After the induction of general anesthesia a 20-gauge radial artery catheter was inserted into one radial artery; the side chosen was at the discretion of the attending anesthesiologist. The catheter was connected to a commercially available disposable transducer (Edwards Lifesciences, Irvine, CA) via a 4-foot noncompliant tubing. Before each study, the transducer to be used was calibrated against reference pressures of 0, 50, 100, and 150 mm Hg. After a successful self-calibration check the Vasotrac® unit was placed over the contralateral radial artery in the manner described by the manufacturer, using the appropriate sized guide. All investigators had instruction in device placement and operation by representatives of the manufacturer before commencement of the study.
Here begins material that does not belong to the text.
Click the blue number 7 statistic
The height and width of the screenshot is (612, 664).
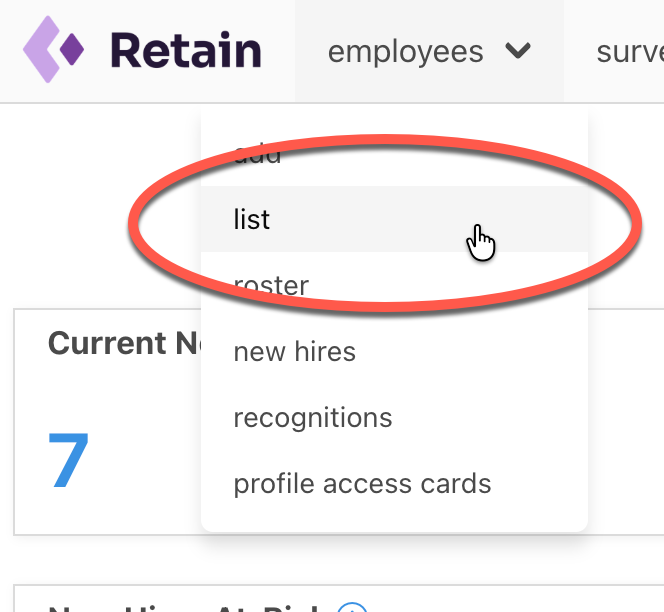69,460
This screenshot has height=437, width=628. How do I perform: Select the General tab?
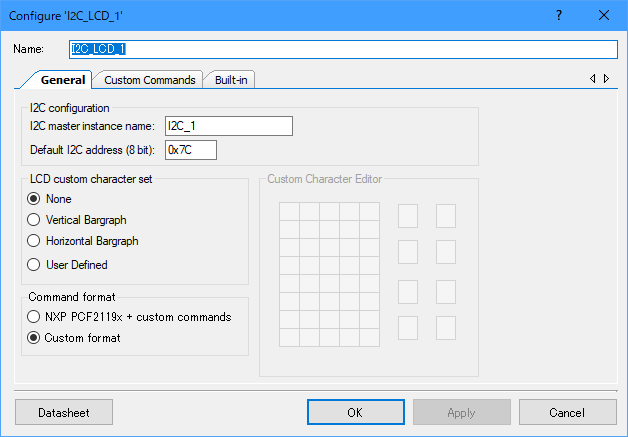[63, 80]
The output from the arterial transducer was routed via the monitoring system (M1046A; Hewlett-Packard, Andover, MA) to a laptop computer where the arterial waveform was continually monitored. The Vasotrac® output was also routed to this computer. Computer software synchronized the two inputs and collected paired blood pressure data from the Vasotrac® measured beat and the corresponding arterial waveform. Data were stored on the laptop for subsequent analysis. Data were collected with the Vasotrac® in continuous mode for the duration of the case. Episodes in which either Vasotrac® recordings or arterial catheter recordings were lost were noted by the investigator. All data points were stored on the laptop computer for subsequent analysis.
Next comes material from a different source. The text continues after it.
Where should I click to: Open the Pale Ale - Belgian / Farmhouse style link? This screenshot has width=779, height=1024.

At 1-h intervals the Vasotrac® site was inspected for signs of inadequate perfusion or venous congestion distal to the device as well as for evidence of excessive pressure beyond the expected skin conformational changes. If any of these three changes were noted, the study was terminated at that point and the Vasotrac® device removed.
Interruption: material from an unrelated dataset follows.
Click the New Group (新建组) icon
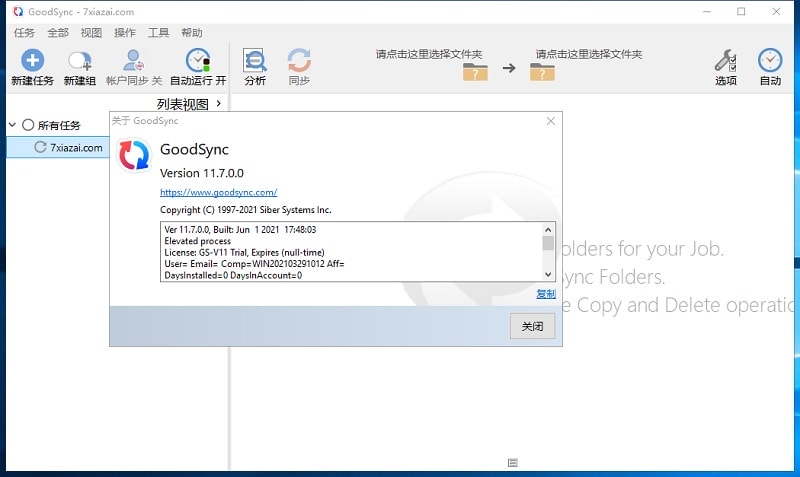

All paired readings were analyzed. Systolic, mean, and diastolic blood pressures were analyzed separately. For each, the percentage of paired measurements for which the Vasotrac® pressure was within 5% and 10% of the direct arterial blood pressure were identified, as were as the percentage of measurements within 5 and 10 mm Hg of the direct measurement. Pearson product moment correlation (r) was calculated and a Bland-Altman analysis (5) performed to identify bias and limits of agreement. Continuous variables are given as mean ± sd.
At the conclusion of the data analysis the results were presented to the liver transplant anesthesiologists at our institution. They were asked if, given the results, they would consider the Vasotrac® an acceptable replacement for one arterial catheter during liver transplantation.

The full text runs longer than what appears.